= Language creation in artificial intelligence =

Usage of artificial intelligence

In Artificial Intelligence, researchers teach AI systems to develop their own ways of communicating by having them work together on tasks and use symbols as parts of a new language. These languages might grow out of human languages or be built completely from scratch. When AI is used for translating between languages, it can even create a new shared language to make the process easier. Natural Language Processing (NLP) helps these systems understand and generate human-like language, making it possible for AI to interact and communicate more naturally with people.

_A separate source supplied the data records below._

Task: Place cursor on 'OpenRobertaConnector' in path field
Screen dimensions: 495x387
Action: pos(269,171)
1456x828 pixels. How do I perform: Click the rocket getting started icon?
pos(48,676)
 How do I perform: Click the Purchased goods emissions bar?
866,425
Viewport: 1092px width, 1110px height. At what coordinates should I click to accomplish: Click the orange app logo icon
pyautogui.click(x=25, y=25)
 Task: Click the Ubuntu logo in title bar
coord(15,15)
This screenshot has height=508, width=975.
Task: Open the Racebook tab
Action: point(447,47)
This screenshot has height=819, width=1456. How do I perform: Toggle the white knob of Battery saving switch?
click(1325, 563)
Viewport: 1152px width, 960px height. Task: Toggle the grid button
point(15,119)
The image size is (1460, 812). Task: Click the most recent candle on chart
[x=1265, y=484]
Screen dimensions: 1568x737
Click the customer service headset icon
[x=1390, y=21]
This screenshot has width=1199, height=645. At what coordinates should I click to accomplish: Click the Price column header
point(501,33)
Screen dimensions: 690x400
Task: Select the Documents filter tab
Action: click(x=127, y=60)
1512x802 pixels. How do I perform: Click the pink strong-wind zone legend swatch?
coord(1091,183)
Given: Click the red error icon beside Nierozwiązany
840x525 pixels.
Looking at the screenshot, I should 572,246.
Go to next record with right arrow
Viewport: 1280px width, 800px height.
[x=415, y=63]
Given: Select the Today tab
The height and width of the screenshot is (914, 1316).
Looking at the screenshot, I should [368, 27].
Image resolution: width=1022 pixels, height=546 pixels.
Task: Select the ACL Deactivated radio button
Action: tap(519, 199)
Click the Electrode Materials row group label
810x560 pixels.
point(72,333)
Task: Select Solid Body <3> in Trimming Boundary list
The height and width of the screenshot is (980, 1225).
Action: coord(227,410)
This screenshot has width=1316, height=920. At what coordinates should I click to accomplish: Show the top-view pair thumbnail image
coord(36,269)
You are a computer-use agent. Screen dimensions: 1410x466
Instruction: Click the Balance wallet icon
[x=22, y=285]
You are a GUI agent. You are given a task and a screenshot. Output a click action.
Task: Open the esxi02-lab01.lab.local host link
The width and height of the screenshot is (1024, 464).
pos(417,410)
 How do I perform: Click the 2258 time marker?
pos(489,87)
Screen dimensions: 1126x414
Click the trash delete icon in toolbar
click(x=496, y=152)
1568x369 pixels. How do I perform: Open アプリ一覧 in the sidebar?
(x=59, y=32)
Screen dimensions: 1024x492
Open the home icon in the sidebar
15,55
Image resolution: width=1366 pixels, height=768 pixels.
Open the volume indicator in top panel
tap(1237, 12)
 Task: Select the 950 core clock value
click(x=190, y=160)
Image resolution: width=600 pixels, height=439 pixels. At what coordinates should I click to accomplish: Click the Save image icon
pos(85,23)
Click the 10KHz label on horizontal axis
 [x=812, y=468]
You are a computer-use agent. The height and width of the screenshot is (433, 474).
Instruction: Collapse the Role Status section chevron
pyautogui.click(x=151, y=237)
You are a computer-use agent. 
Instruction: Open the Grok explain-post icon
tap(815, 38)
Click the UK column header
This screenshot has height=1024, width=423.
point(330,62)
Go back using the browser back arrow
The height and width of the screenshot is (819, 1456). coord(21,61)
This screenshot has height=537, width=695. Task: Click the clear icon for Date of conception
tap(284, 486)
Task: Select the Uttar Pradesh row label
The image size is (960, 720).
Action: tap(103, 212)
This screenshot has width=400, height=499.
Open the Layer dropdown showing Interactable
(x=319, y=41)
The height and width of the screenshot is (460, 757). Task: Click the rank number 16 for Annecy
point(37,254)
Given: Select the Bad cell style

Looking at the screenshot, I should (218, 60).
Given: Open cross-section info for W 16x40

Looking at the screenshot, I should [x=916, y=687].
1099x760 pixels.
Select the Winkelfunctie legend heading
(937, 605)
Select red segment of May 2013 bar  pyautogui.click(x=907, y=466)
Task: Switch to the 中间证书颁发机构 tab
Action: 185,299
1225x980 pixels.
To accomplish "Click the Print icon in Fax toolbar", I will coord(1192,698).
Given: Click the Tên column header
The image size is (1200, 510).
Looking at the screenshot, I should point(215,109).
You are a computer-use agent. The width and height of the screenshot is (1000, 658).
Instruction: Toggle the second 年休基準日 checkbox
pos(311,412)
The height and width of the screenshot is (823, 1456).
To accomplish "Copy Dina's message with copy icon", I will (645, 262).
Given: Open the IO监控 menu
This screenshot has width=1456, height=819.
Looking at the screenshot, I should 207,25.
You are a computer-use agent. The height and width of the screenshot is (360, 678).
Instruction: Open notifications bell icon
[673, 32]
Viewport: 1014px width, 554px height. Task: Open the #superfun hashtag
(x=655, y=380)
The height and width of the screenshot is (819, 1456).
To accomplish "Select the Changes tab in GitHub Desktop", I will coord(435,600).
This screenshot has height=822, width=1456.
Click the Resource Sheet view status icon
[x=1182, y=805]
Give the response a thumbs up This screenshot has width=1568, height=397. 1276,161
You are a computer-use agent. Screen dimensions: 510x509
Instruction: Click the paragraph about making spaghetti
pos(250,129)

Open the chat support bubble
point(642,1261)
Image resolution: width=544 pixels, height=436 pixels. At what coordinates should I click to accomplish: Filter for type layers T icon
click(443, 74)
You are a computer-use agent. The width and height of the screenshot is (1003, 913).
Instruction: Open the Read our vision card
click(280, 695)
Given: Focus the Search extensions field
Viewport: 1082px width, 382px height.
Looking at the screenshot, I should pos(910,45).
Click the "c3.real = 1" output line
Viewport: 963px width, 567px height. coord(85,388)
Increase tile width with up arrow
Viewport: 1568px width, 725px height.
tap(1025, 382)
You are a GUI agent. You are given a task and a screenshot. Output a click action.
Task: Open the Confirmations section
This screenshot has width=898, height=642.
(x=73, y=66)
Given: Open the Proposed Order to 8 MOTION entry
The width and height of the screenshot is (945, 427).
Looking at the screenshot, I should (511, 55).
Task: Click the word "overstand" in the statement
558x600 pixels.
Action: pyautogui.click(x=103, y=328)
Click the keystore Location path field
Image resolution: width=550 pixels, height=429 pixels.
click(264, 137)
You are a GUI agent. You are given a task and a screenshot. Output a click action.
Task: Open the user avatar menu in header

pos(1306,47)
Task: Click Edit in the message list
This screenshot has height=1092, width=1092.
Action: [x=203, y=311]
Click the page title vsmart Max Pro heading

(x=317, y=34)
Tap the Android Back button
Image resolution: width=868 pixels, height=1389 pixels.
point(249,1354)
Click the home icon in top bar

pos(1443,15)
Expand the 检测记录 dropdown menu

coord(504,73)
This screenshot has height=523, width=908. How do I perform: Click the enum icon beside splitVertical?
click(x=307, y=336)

== Evolution from English ==
In 2017, Facebook Artificial Intelligence Research (FAIR) trained chatbots on a corpus of English text conversations between humans playing a simple trading game involving balls, hats, and books. When programmed to experiment with English and tasked with optimizing trades, the chatbots seemed to evolve a reworked version of English to better solve their task. In some cases the exchanges seemed nonsensical:

Bob: "I can can I I everything else"

Alice: "Balls have zero to me to me to me to me to me to me to me to me to"

Facebook's Dhruv Batra said: "There was no reward to sticking to English language. Agents will drift off understandable language and invent codewords for themselves. Like if I say 'the' five times, you interpret that to mean I want five copies of this item." It's often unclear exactly why a neural network decided to produce the output that it did. Because the agents' evolved language was opaque to humans, Facebook modified the algorithm to explicitly provide an incentive to mimic humans. This modified algorithm is preferable in many contexts, even though it scores lower in effectiveness than the opaque algorithm, because clarity to humans is important in many use cases.

In The Atlantic, Adrienne LaFrance analogized the wondrous and "terrifying" evolved chatbot language to cryptophasia, the phenomenon of some twins developing a language that only the two children can understand.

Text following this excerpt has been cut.